## Task item:
Omit the pictures and return exactly the stretch of the material below from the line with "Image resolution: width=543" through the line with "Given: Check 非表示にする under PCR検査".

══════════

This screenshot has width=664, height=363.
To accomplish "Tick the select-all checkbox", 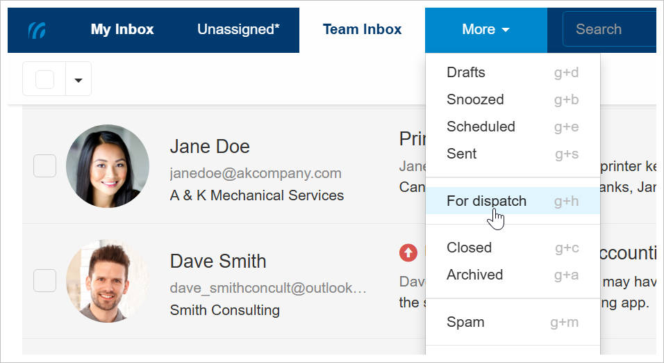I will tap(44, 79).
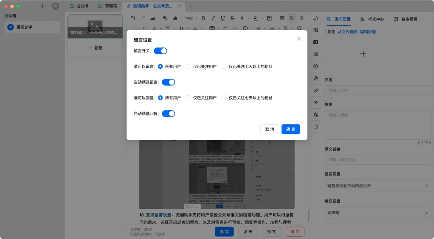
Task: Choose 仅已关注七天以上的粉丝 for 谁可以回复
Action: click(224, 98)
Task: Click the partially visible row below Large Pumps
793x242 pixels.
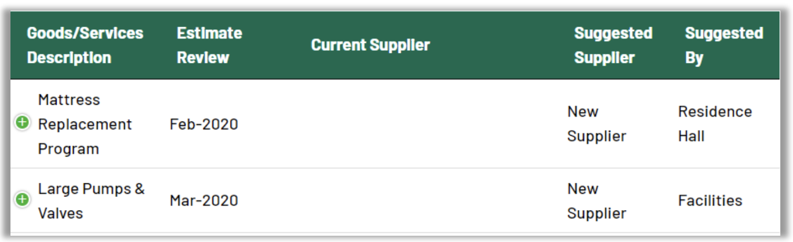Action: point(393,235)
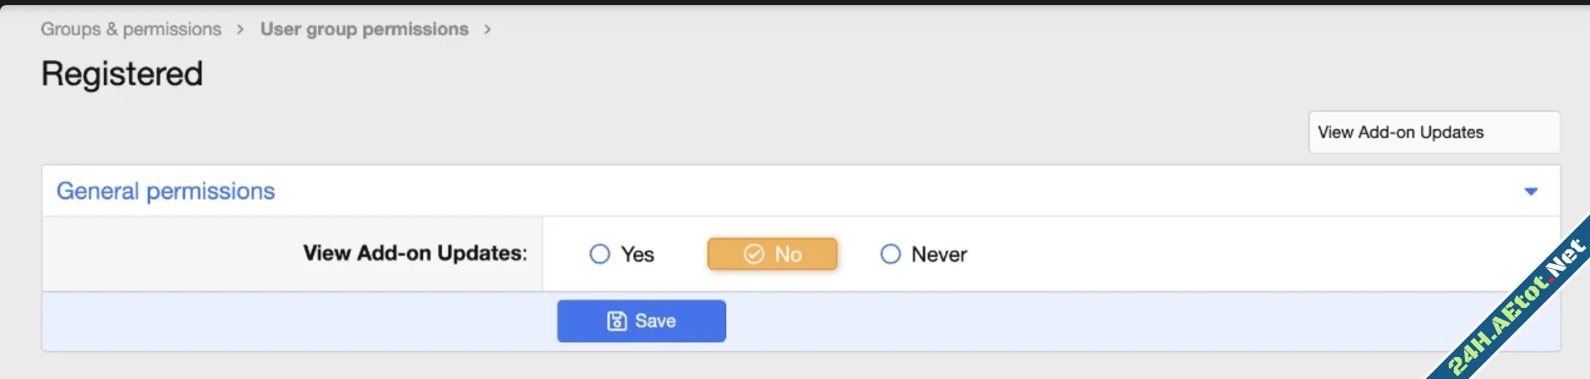1590x379 pixels.
Task: Click the chevron after User group permissions
Action: coord(488,30)
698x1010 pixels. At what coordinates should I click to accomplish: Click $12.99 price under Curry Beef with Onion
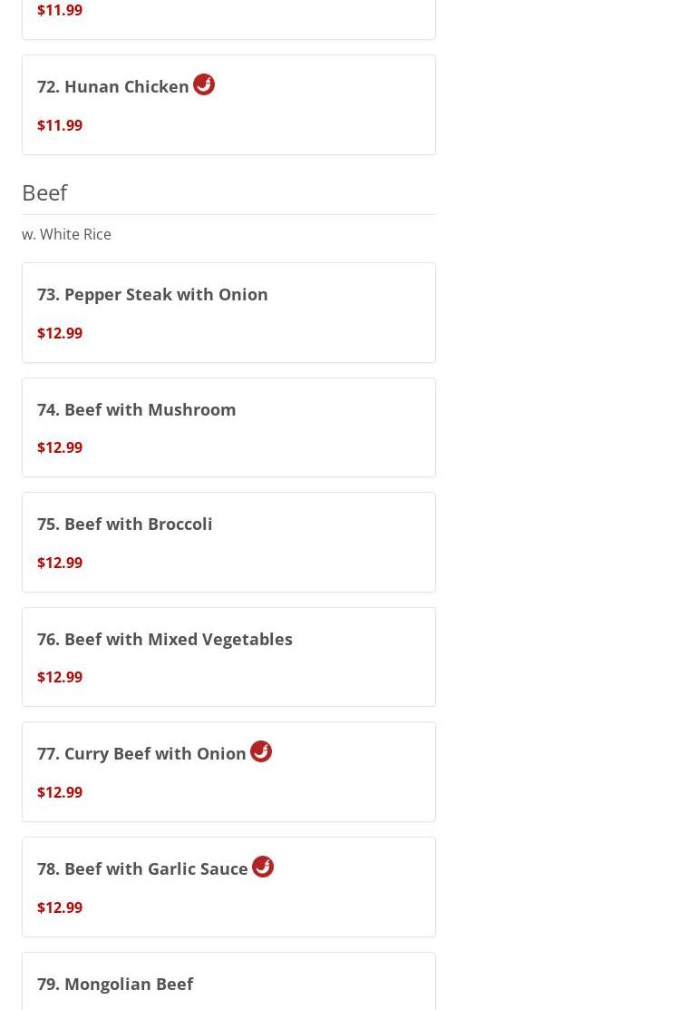coord(60,792)
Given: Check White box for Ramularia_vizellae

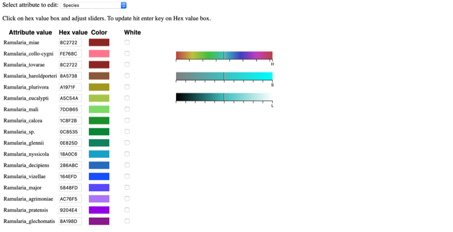Looking at the screenshot, I should point(127,177).
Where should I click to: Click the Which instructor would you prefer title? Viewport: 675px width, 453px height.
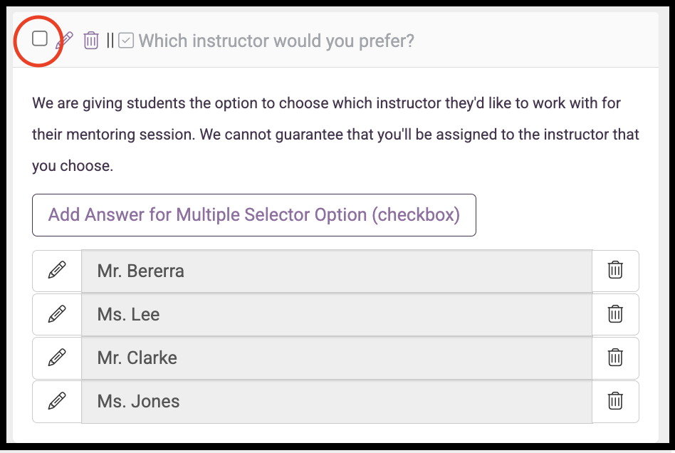click(276, 41)
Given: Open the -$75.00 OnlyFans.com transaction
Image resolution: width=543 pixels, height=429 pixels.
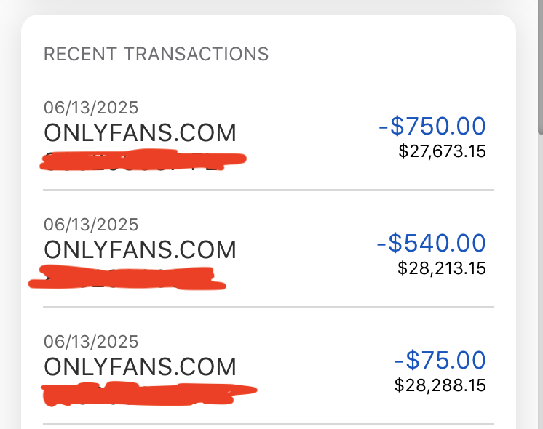Looking at the screenshot, I should (x=140, y=366).
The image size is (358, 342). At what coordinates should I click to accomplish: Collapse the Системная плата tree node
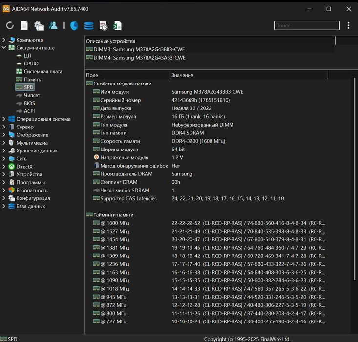pos(4,48)
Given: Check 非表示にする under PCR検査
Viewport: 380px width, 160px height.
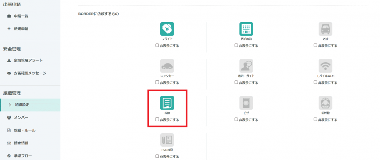Looking at the screenshot, I should tap(157, 157).
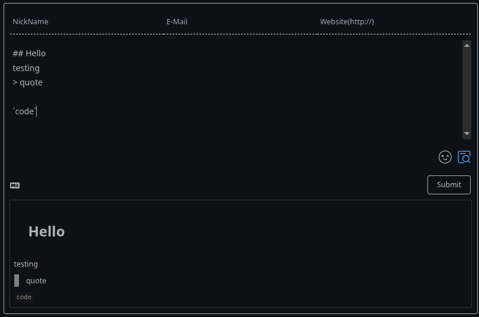Click the comment textarea scrollbar track

pos(467,89)
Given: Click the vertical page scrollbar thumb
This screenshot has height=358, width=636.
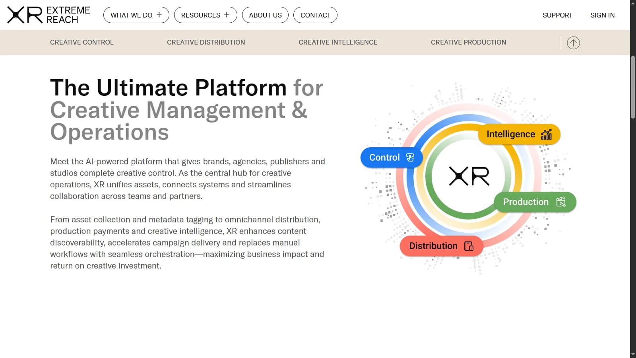Looking at the screenshot, I should tap(633, 88).
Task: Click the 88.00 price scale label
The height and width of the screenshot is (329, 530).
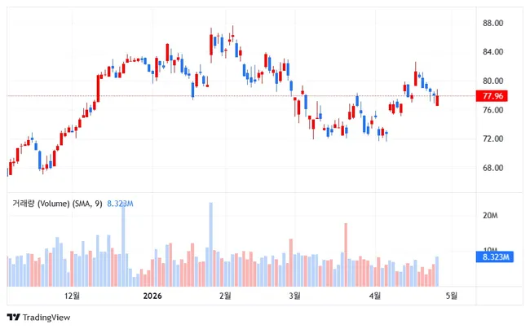Action: (x=492, y=24)
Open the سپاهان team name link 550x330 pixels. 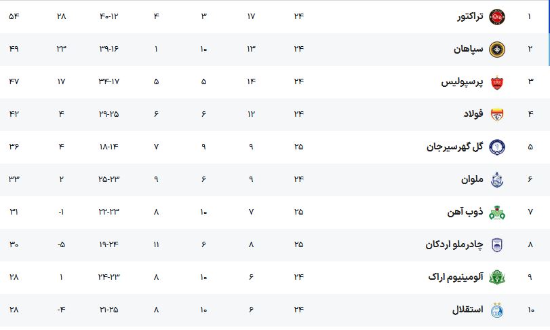pos(468,49)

══════════

## Result of this exercise:
Image resolution: width=543 pixels, height=429 pixels.
Looking at the screenshot, I should (x=140, y=366).
The image size is (358, 342). At what coordinates should I click to accomplish: Collapse the Системная плата tree node
pos(4,48)
Given: Check 非表示にする under PCR検査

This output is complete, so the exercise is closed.